**やること:**
1. 次の(a)〜(c)が本文の内容と合っているか、それぞれ「はい」か「いいえ」で答え、決め手になる本文の言葉をそのまま引用してください。(a) ヘクターは洞窟の中でつぶやく。(b) ヘクターは家に帰り着いて娘に会えた。(c) ココはミゲルのひいおばあちゃんの名前である。
2. 本文の「洞窟の中で、ヘクターはどうし」から「当の高祖父はヘクターだった。」までを、一字も変えずにそのまま返してください。
3. 本文に名前が出てくる人物をすべて挙げてください。

**本文:**
洞窟の中で、ヘクターはどうしても死者の国で二回目の死を迎えるわけには行かないのだとつぶやく。自分は家に帰ろうと思っていたのに、娘に会いたいと思っていたのに途中で死んでしまった。そしてその事実を娘に伝えるものは誰もいなかった。彼の娘はもうすぐ死んでしまう。ヘクターの身体の震えがそれをあらわしている。娘の死=忘却である。このままでは娘の死と入れ違いでヘクターも死者の国で死んでしまう。ヘクターはココと娘の名前をつぶやく。ミゲルはココはうちのひいおばあちゃんの名前だよといって驚く。ミゲルの本当の高祖父はヘクターだった。

**データ一覧:**
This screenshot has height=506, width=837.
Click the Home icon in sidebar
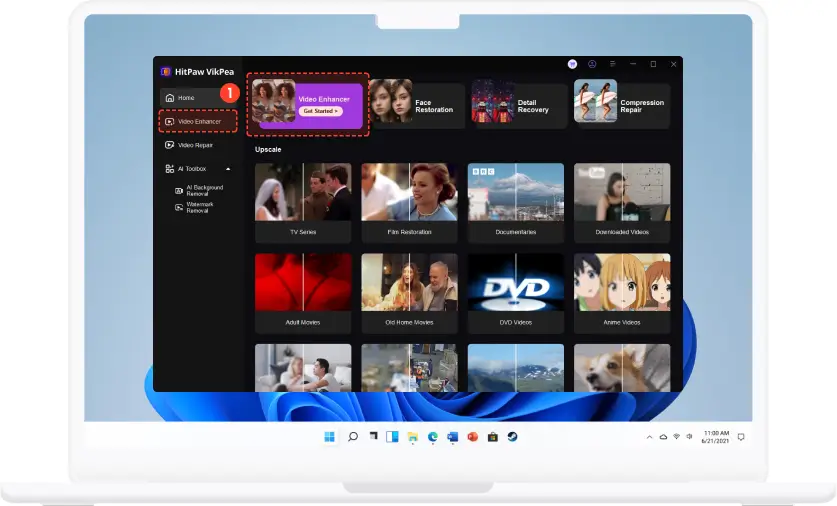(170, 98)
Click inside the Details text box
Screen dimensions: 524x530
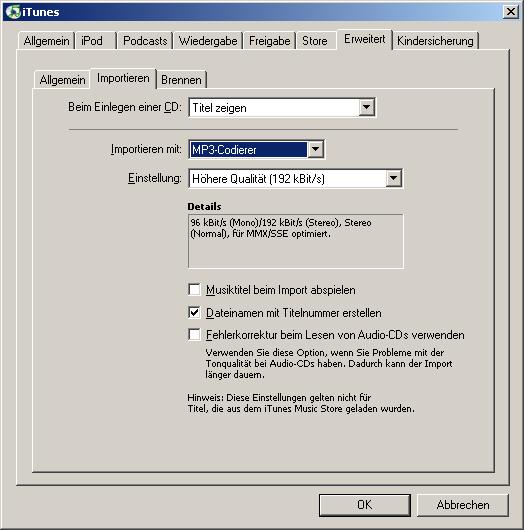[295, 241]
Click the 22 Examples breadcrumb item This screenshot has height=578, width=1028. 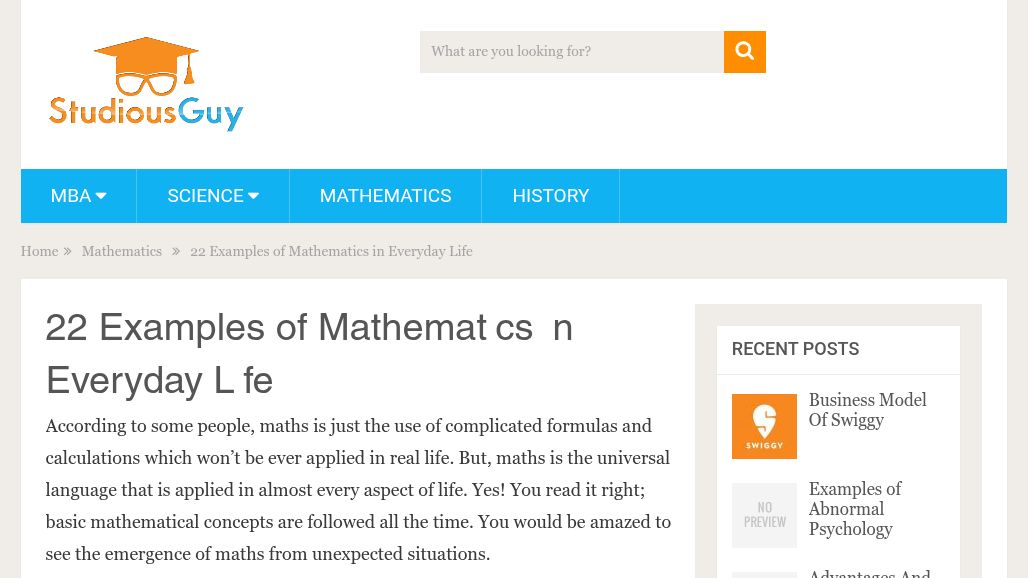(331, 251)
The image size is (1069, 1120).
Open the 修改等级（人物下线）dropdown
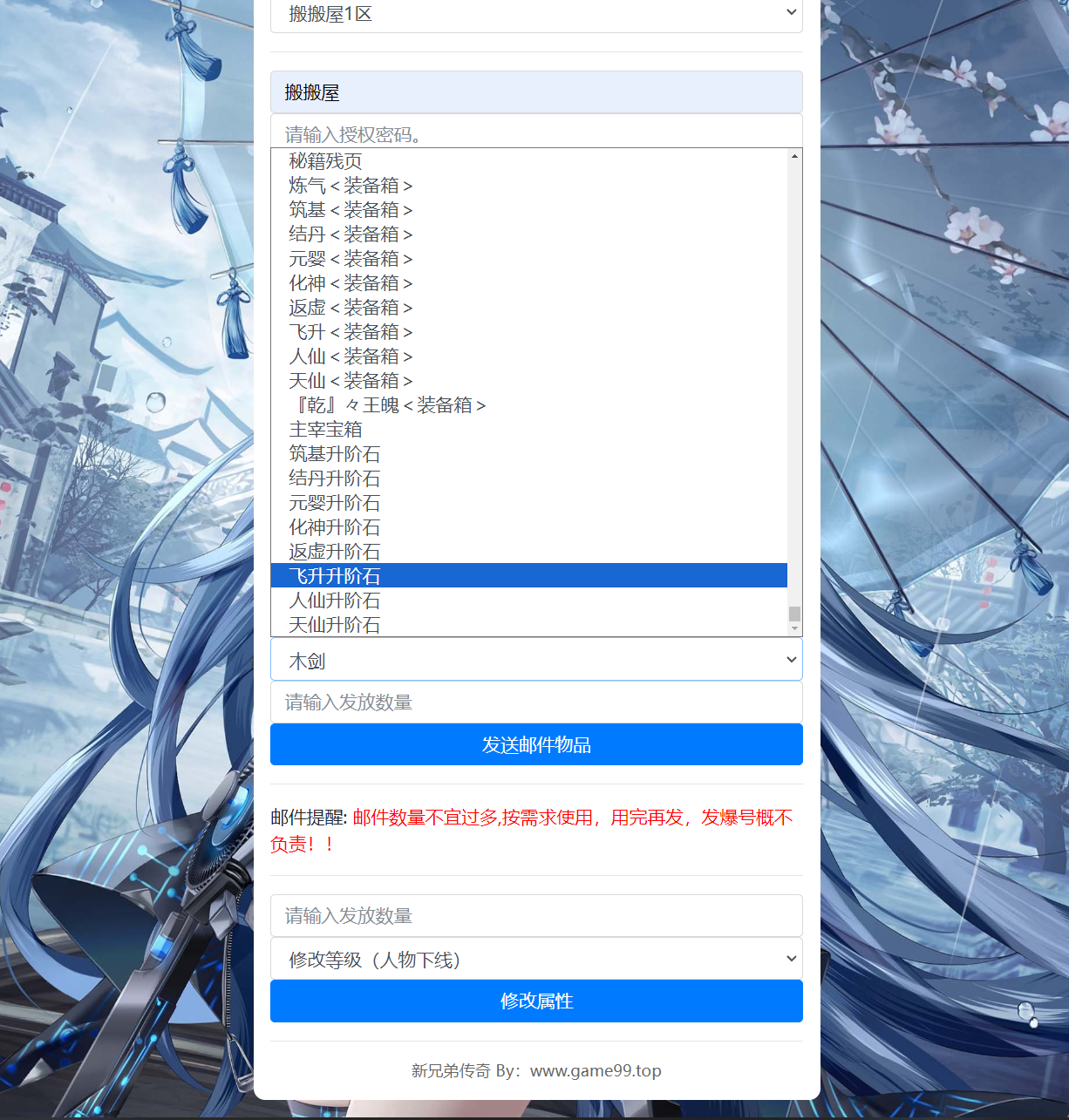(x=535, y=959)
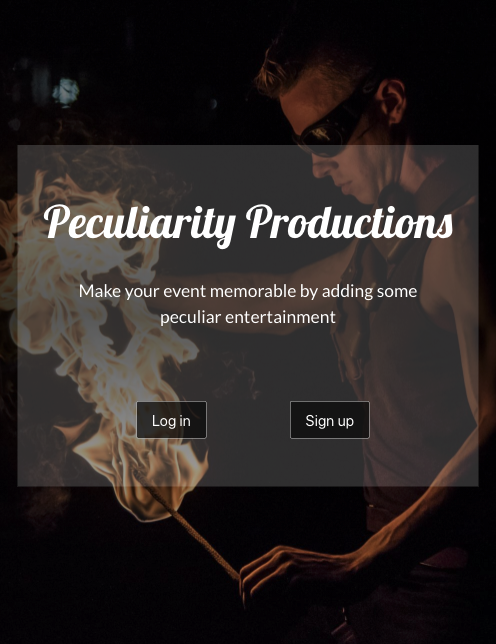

**タスクの答え:**
1.
(a) はい:「洞窟の中で、ヘクターはどうしても死者の国で二回目の死を迎えるわけには行かないのだとつぶやく。」
(b) いいえ:「娘に会いたいと思っていたのに途中で死んでしまった。」
(c) はい:「ココはうちのひいおばあちゃんの名前だよ」

2.
洞窟の中で、ヘクターはどうしても死者の国で二回目の死を迎えるわけには行かないのだとつぶやく。自分は家に帰ろうと思っていたのに、娘に会いたいと思っていたのに途中で死んでしまった。そしてその事実を娘に伝えるものは誰もいなかった。彼の娘はもうすぐ死んでしまう。ヘクターの身体の震えがそれをあらわしている。娘の死=忘却である。このままでは娘の死と入れ違いでヘクターも死者の国で死んでしまう。ヘクターはココと娘の名前をつぶやく。ミゲルはココはうちのひいおばあちゃんの名前だよといって驚く。ミゲルの本当の高祖父はヘクターだった。

3. ヘクター、ココ、ミゲル